BA BusesI was just in Buenos Aires, Argentina, enjoying long, sunny, Southern-Hemispheric days — and choking on clouds of stinky, old-fashioned diesel. While the U.S. market has diesels you can stand behind while wearing a white linen suit and not get dirty, Baires drivers still use the smelly, sooty, decidedly non-green diesel in cars, trucks, and city buses.

Compounding the massive carbon footprint left by all these old-skool engines is the rotten traffic. City streets can be as wide as twelve lanes — though lanes are mere suggestions for the citizens of Buenos Aires. Cars cram the smaller side streets, with drivers idling at red lights and honking in frustration. Even ambulances have a hard time getting through.

I saw not one hybrid or electric car on the streets in the week I spent in the city, but I did see a sign of green hope, like the single plant Eve retrieves from a ruined Earth in Wall-E (why yes, it was the in-flight movie.

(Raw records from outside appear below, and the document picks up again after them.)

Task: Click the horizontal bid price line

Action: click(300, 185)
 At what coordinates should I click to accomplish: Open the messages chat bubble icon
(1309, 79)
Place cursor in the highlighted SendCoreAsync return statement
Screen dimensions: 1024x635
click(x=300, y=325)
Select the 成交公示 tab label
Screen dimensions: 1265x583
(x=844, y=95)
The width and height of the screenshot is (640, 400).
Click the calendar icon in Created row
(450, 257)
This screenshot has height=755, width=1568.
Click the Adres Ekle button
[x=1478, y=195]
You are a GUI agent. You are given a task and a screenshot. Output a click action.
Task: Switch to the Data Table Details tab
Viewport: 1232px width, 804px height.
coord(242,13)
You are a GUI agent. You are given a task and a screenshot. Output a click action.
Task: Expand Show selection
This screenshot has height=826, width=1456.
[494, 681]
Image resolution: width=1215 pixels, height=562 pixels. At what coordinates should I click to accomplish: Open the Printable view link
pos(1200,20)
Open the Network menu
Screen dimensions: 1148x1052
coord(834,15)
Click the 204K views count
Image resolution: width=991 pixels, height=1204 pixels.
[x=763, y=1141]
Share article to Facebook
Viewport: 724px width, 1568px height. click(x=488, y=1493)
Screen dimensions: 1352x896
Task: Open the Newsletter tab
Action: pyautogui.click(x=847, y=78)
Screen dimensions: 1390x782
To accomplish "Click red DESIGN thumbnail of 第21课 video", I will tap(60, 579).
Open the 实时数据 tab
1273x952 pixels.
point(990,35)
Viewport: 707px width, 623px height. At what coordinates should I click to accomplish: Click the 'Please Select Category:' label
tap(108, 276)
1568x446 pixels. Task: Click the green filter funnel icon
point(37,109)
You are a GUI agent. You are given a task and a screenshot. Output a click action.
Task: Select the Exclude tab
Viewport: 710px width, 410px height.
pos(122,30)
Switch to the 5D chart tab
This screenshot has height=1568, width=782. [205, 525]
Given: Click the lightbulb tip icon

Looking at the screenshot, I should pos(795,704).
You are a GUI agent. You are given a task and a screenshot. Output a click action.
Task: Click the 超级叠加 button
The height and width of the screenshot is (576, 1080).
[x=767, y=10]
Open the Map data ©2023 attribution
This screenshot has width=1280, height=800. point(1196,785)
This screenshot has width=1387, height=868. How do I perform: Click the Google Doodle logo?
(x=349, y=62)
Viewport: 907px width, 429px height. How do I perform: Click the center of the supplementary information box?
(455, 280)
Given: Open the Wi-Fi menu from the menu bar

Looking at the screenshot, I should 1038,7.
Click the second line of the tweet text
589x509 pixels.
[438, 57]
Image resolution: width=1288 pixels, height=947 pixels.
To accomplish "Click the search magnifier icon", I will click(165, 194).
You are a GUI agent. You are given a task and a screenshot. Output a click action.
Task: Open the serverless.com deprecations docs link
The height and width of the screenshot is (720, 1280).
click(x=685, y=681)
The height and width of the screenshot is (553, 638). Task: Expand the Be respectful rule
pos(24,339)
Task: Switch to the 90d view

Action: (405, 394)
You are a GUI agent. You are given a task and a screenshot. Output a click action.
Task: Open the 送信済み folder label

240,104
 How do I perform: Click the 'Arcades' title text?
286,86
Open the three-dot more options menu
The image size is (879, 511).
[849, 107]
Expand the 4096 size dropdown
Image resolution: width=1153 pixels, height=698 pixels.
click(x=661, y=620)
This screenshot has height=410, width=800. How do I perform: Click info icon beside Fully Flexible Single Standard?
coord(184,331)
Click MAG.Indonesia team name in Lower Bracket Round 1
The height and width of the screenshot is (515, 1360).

Why do you ask?). Argentine petroleum company YPF has billboards along the city’s streets informing the diesel-choked drivers that clean diesel is on its way.

The web site (which is in Spanish) lists the advantages of what the company is calling D-Euro diesel: cleaner combustion, more miles per gallon, and fewer emissions. The fuel will have fewer than 50 ppm of sulfur, closer to the 15 ppm in the ultra-low-sulfur diesel used in the U.S. D-Euro diesel is classified as Bin 4 in Europe.

Photo of Bs. As. buses by blmurch.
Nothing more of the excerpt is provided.